Cons: Slow; not ideal for system archives or long-term storage

When bought in bulk, single-write DVDs with 4.7 gigabytes of storage can be found for 20 cents a disk, and a small shoebox can hold hundreds of disks. While that seems like a good reason to use optical disks, be aware that the write process is slower than that of most hard drives, flash storage devices, and other options for data-file archiving. In addition, optical disks generally don’t have enough capacity to be useful for system archives.

Optical disks can also have a high error rate when writing to the disk, so consider enabling your disk writing software’s verification function. Included with most disk writing software, verification will ensure that the data was accurately written to the optical disk and will inform you if an error was found. Optical disks can also degrade over time. If you’re using this option for long-term storage, consider purchasing a more expensive archival-grade disk.

USB Flash Drives
Pros: Great for data files

Cons: Not so great for system archives

While most flash drives still don’t have the capacity for system archives, they are an extremely versatile tool for backing up data files. (For Drake users, data files include tax returns, Document Manager, and Client Write-Up data.) USB flash drives are portable, reliable, and durable, and it is easy to restore data from USB drives in case of accidental deletion or file corruption. When looking for the right brand and model of USB flash drive for you, check out sites such as Newegg.com or Amazon.com, that allow customer comments. Note that on some USB flash drives, information can be encrypted; if a drive is lost or stolen; the encryption can help protect your client’s sensitive personal information.

External Drives
Pros: Large enough capacity for system backups

Cons: Larger than flash drives, and not as resilient
Where the capacity of USB flash drives is often too small for system backups, the capacity of an external hard drive is not. High-capacity external hard drives are now both affordable and reliable. There are two basic types of external hard drives: those that require an external power source, and those that do not.
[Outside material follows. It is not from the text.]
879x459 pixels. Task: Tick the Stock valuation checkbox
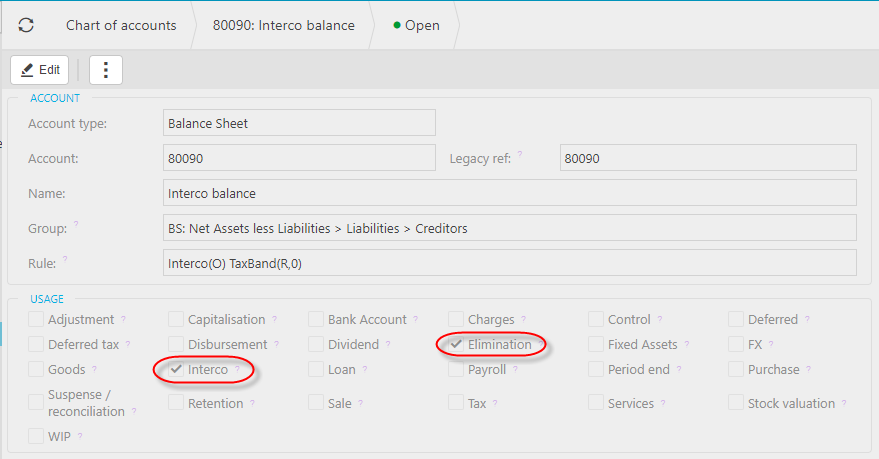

External Power Source Not Required: “Bus-powered” drives require only a connection to a computer in order to operate, making it quick and easy to move data from one computer to another. Bus-powered drives also often come in smaller sizes—both physically and in terms of data capacity—than drives that require an external power source.

External Power Source Required: External-powered drives require both a connection to the computer and an external power connection. External-powered drives often come with some form of software designed for complete or incremental backups. If you are using an external-powered drive, consider purchasing more than one drive of the same model. This allows you to have an offsite backup setup, complete with its own set of cables, that can be rotated out with the onsite backup drive.
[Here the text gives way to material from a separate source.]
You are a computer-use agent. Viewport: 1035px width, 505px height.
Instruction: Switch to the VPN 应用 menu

Take care when using external drives. Avoid moving them while in use, and remember to properly shut down all external drives before disconnecting them.

Cloud Storage
Pros: Convenient; data stored on multiple virtual servers

Cons: Data available only as long as cloud-storage company is in business

As with different types of physical backup media, some types of Internet-based “cloud storage” media are better suited for data backups, while some are better for system backups.

Dropbox syncs the contents of a folder on your local computer to both cloud storage and any other computer setup in your Dropbox account. Cloud-stored data can be easily and securely accessed online. You can store up to two gigabytes of online space for free with Dropbox; more storage is available for a fee. The free Dropbox service is ideal for data backups.

Carbonite, another online backup service, offers a product closer to a system archive. While you cannot back up programs or temporary files using Carbonite, you can back up an unlimited amount of data, as long as it is stored on internal drives only. Be aware that initial backups can take several hours—or days, depending on your available upload speed.